The use of a single value of γHO2 is unlikely to be realistic. However, current parameterizations do not reproduce the observed temporal variability in γHO2 (ref. 21). Further study will be needed to provide an appropriate parameterization for γHO2. How the value of γHO2 varies with the changing concentration of NOx and radicals is likely to play an important role in determining the importance of HO2 uptake for controlling O3 concentrations.

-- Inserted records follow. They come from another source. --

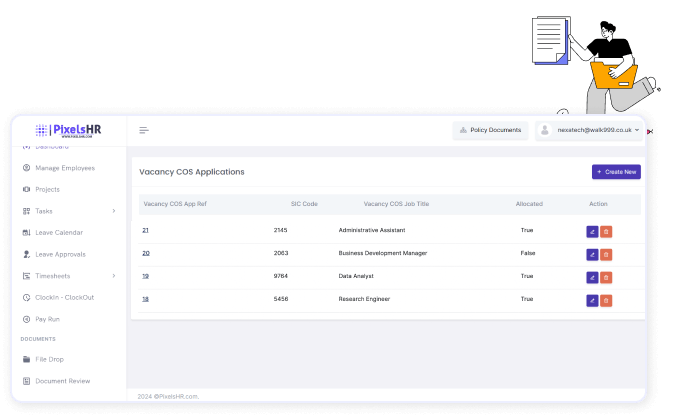Image resolution: width=686 pixels, height=417 pixels.
Task: Click the user avatar icon in header
Action: (546, 130)
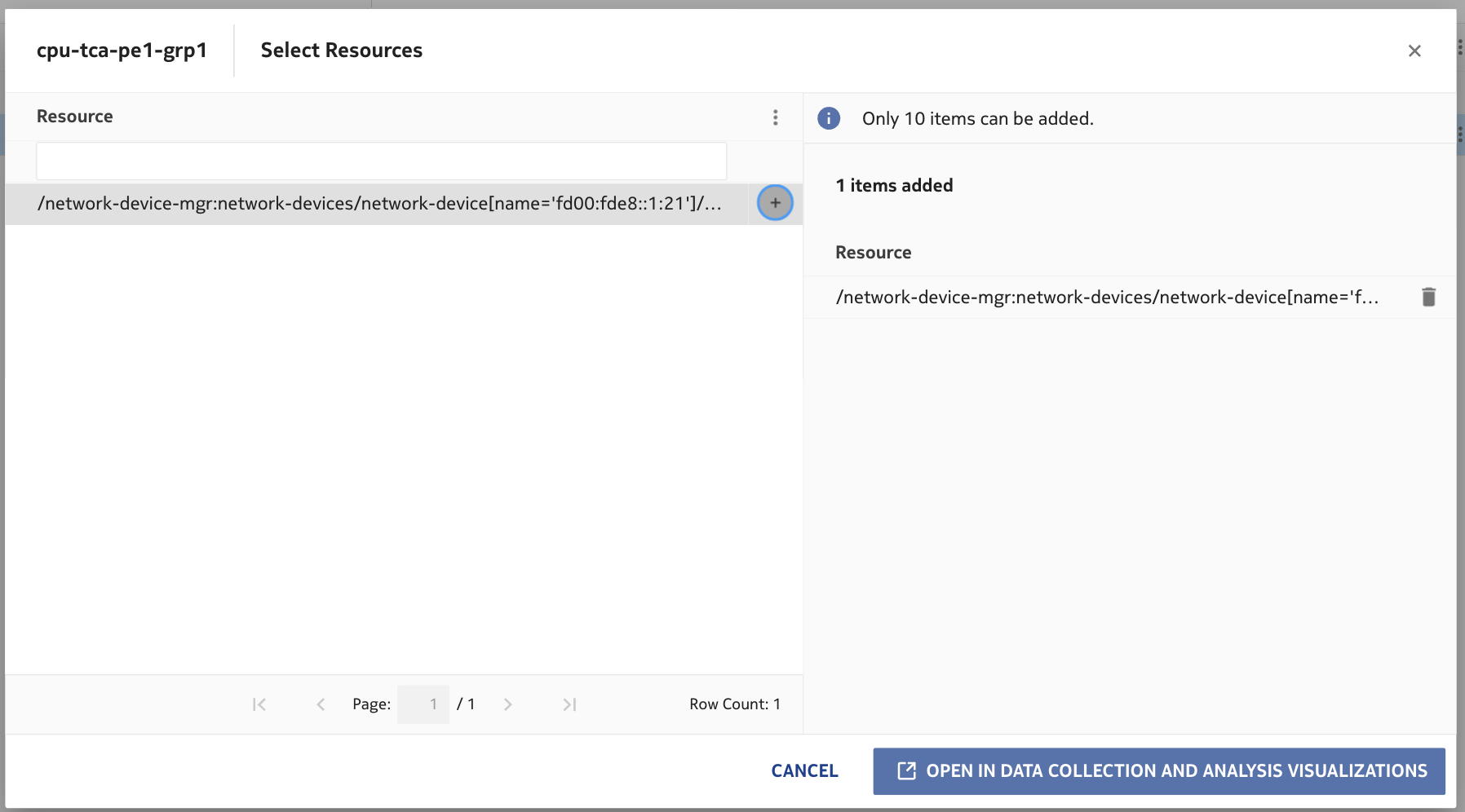This screenshot has width=1465, height=812.
Task: Sort by the left Resource column header
Action: click(75, 117)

Indian particulate emissions reductions

Over a more limited Indian domain (3° to 36° N latitude and 63° to 94° E longitude), we repeat the July 2014 simulation at 0.25° by 0.3125°. We then half the 2014 emissions of anthropogenic particulate precursors (SO2, black carbon, organic carbon and anthropogenic dust) and all biomass-burning emissions to simulate an aggressive local effort to reduce particulate-matter pollution. This reduces particulate surface-area densities substantially (Extended Data Fig. 5) and leads to increased O3 concentrations (Extended Data Fig. 6). With the reduced particulate-matter emissions, we then run five simulations reducing anthropogenic NOx emissions by 10%, 20%, 30%, 40% and 50%. For each surface model grid box, we fit a third-order polynomial through a graph of monthly mean 15:00 lt O3 concentration against the percentage NOx reduction and identify when the value of NOx emissions reduction gives the same mean O3 concentration as in the simulation without any reduction in particulate-matter emissions. This value of NOx reduction is then plotted for each grid box as in Fig. 4.